I just have to make it a point to say it: again there are DOZENS of ways food affects your body, mind, mood, etc. Just because it didn’t physically cause you pain does not mean it doesn’t “affect” you personally. Please keep tabs on all of the NSV items, again these reflect all of the many ways your body might respond to food (so any of these taking a turn for the worse could be a reaction to that reintroduced food). There some more on this in this Whole30 blog post.

Mistake #7 – Not Reintroducing Every Time

I get it, you might have already done a successful reintroduction and now know the side effects of what foods have on you. So…do you really need to do it again?

Yes.

Why? Your body/gut might have healed and now you can tolerate some foods better than you did previous (yay!). I can also attest that I have gotten waaaay better at listening to my body’s reactions to foods after multiple reintroductions. Reintroduction is a life long process and you will peel back layers and continue to learn things about yourself, which is so fantastic. It’s like peeling back the layers of an onion.

What if I have reintroduced and it really made me feel crappy or it’s a food I don’t ever eat and care about reintroducing? Yes, the by the book answer is you can skip food groups if 1) you have introduced them previously and had a horrible experience you don’t care to repeat or 2) you never eat that food group and have zero interest in testing it out.

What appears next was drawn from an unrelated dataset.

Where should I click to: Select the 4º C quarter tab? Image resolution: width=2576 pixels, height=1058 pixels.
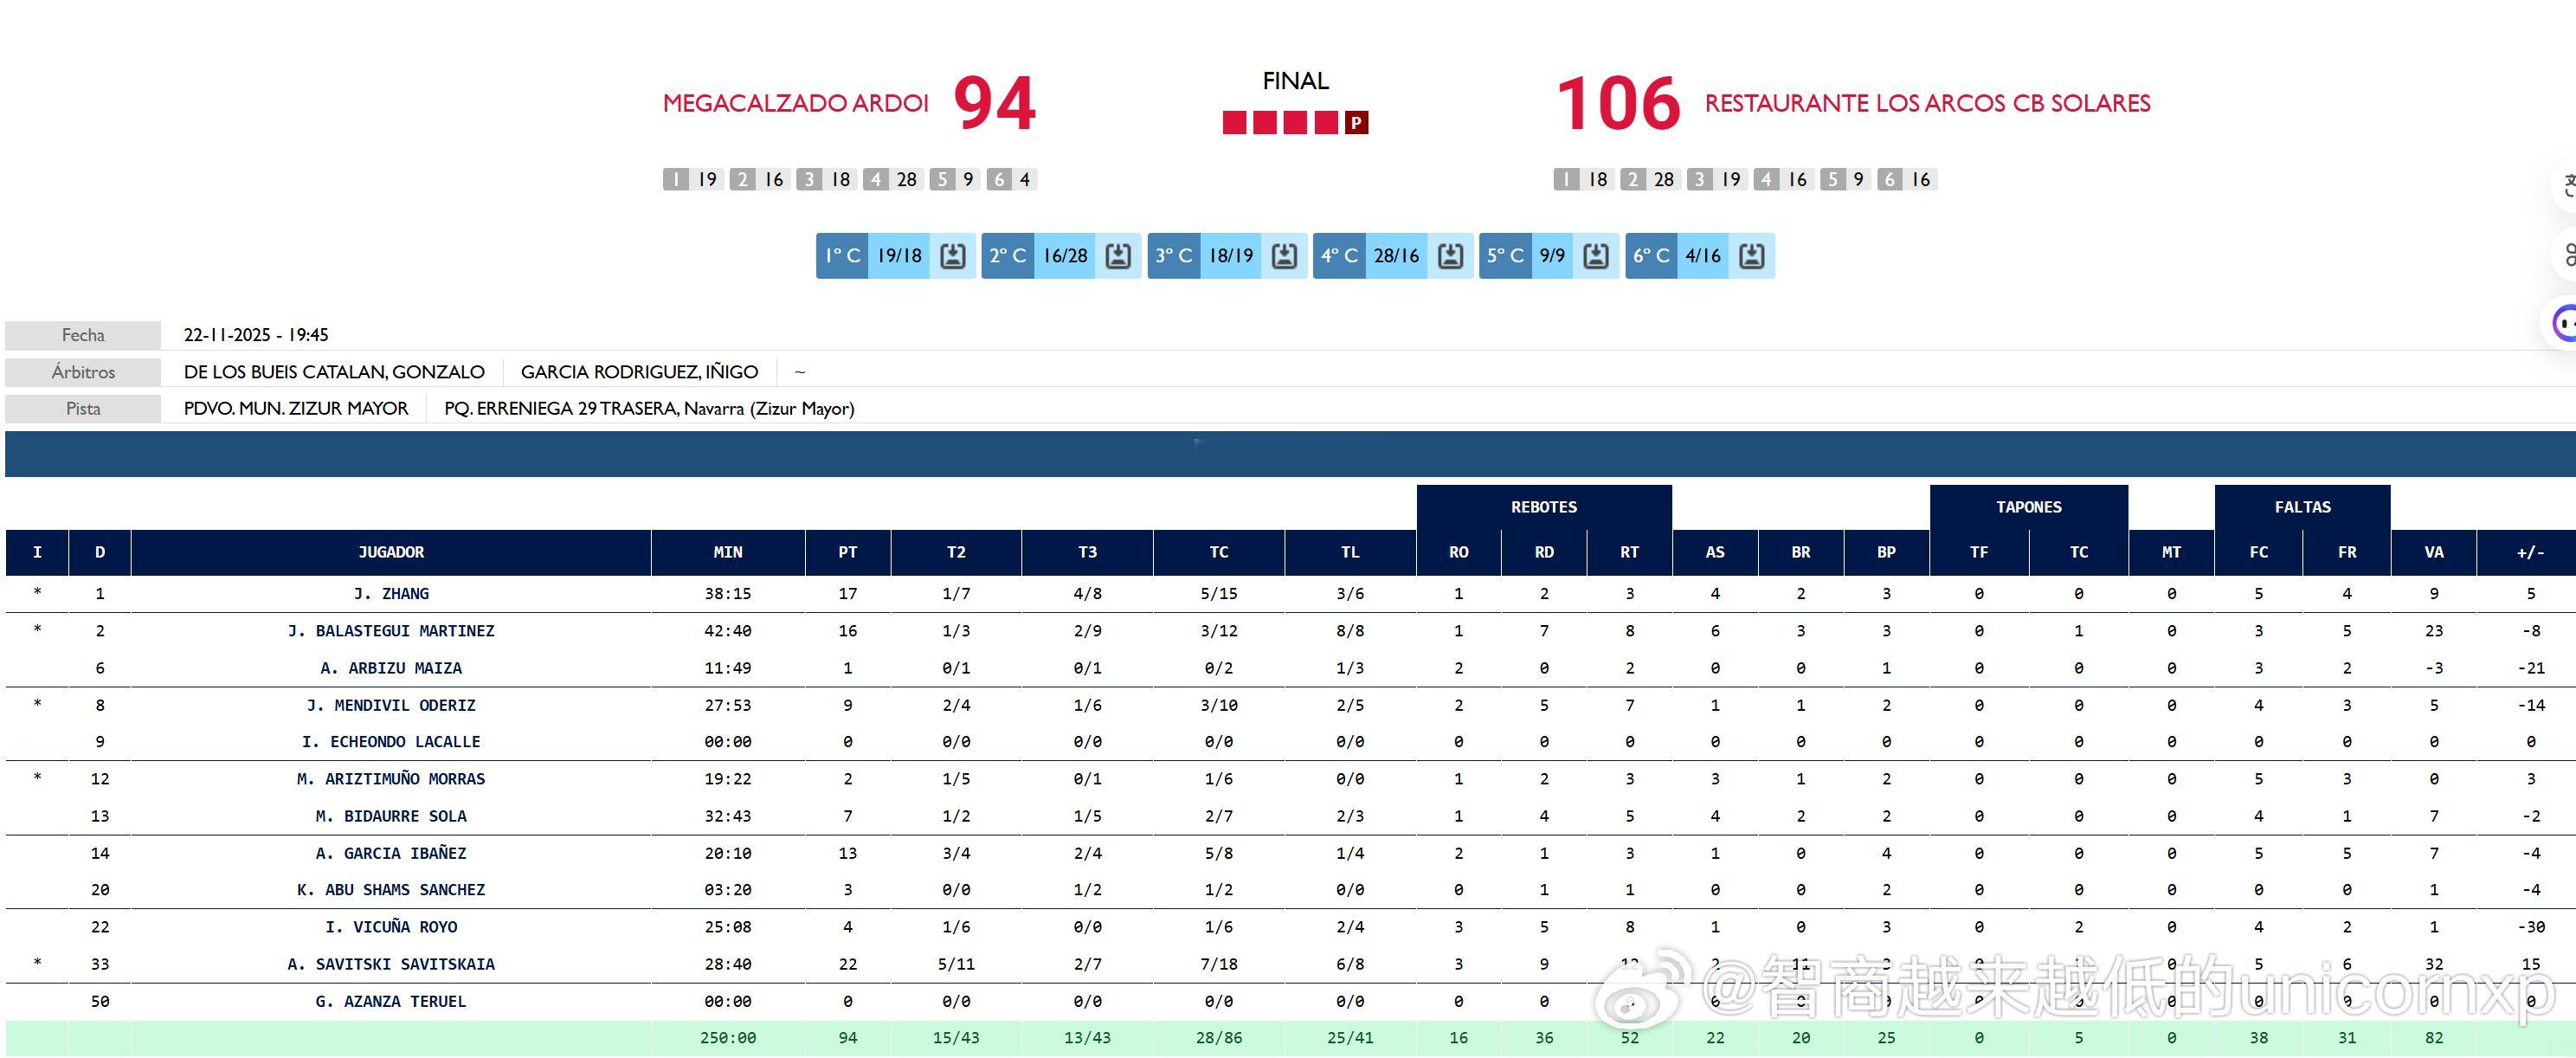pyautogui.click(x=1339, y=256)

With that, you might still consider reintroducing the above mentioned food groups for two reasons:
1) The food you have previously reintroduced with terrible side effects is one you LOVE and would like to see if your gut has healed and you can tolerate it better. Yes, that does happen to some and they are thrilled that they can now handle gluten/GF grains/etc better.
2) There’s a possibility you *might* eat it at some point and want to know how it will affect you. Maybe you don’t eat dairy at home, but there might be an ice cream date somewhere in your future. Now’s the time to capitalize on that clean slate just so you know, even though you don’t eat dairy at home like ever.

 

And one last friendly reminder from one who struggled with it as well. The foods you are bringing back in aren’t “bad” and Whole30 foods “good” – you are just checking to see if they have negative consequences for you. If not, fantastic, enjoy the heck out of those foods that keep you feeling awesome.

Good luck! Reintroduction is so exciting! Can’t wait for you to learn new things about YOU.